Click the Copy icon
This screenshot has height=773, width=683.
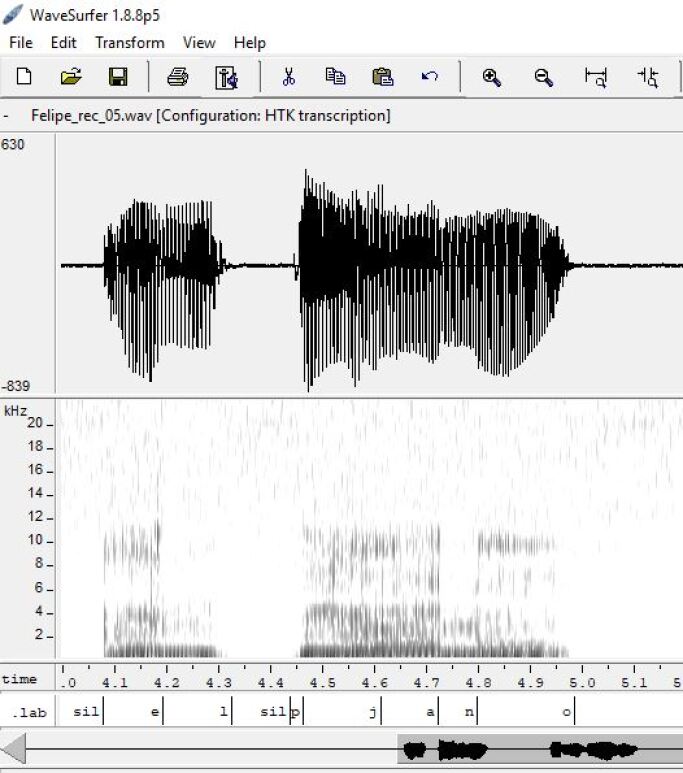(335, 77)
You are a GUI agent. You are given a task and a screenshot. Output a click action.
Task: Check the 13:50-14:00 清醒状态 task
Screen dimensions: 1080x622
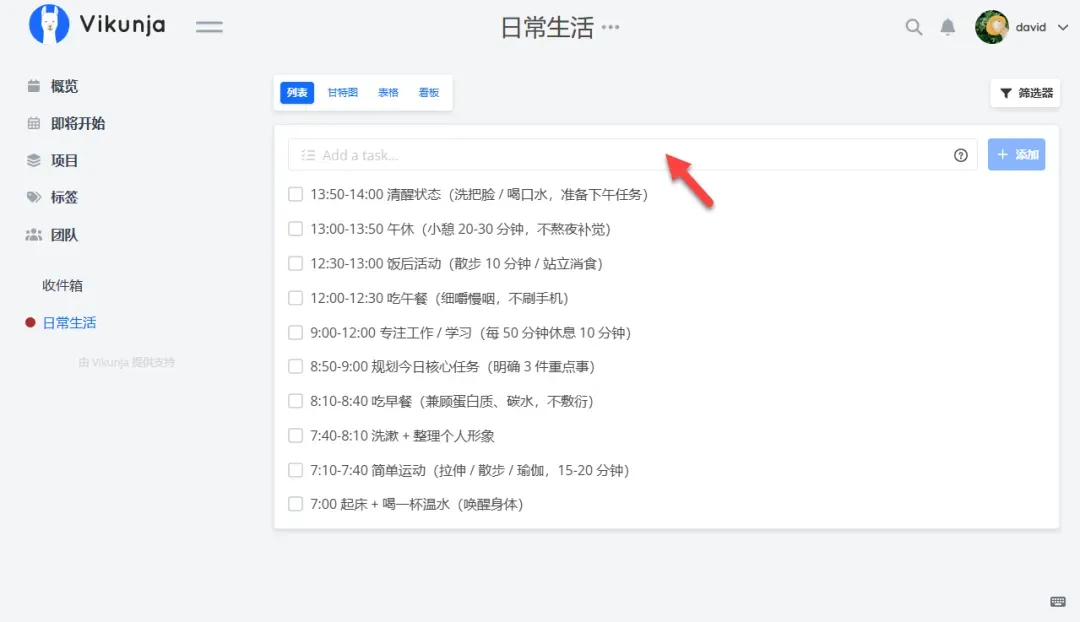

* * *

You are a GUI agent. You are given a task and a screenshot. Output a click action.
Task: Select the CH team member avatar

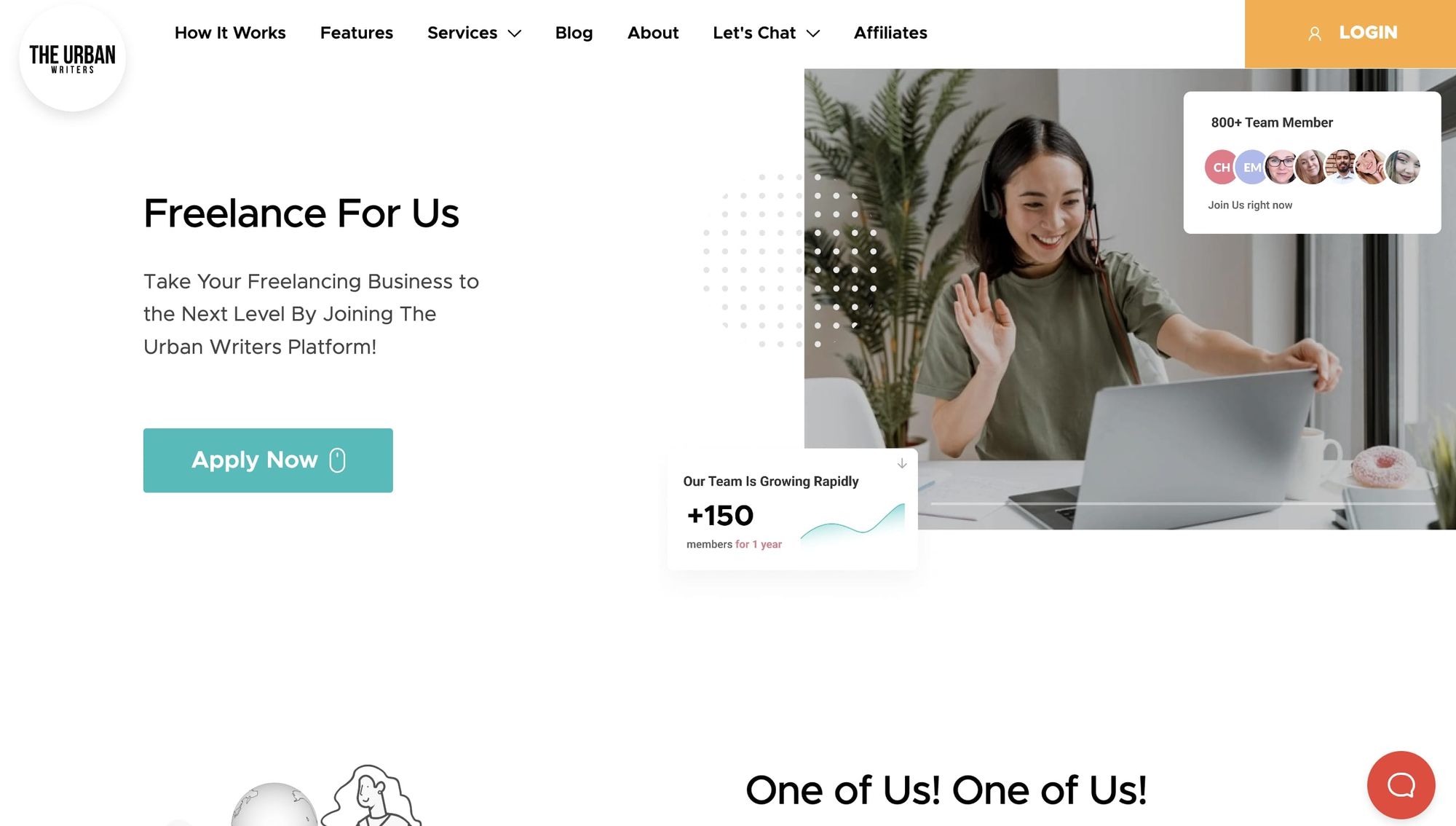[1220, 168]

---

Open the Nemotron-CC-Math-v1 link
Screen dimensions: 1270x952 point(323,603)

> [ACTIVITY]: From the material above, output only the span of lines that starts at the one containing "Click the Copy icon" and finishes at the one containing "Screen dimensions: 1080x622", word for word and free of pictures.

> [FINISHED EXERCISE]:
Click the Copy icon
This screenshot has height=773, width=683.
(335, 77)
You are a GUI agent. You are given a task and a screenshot. Output a click action.
Task: Check the 13:50-14:00 清醒状态 task
Screen dimensions: 1080x622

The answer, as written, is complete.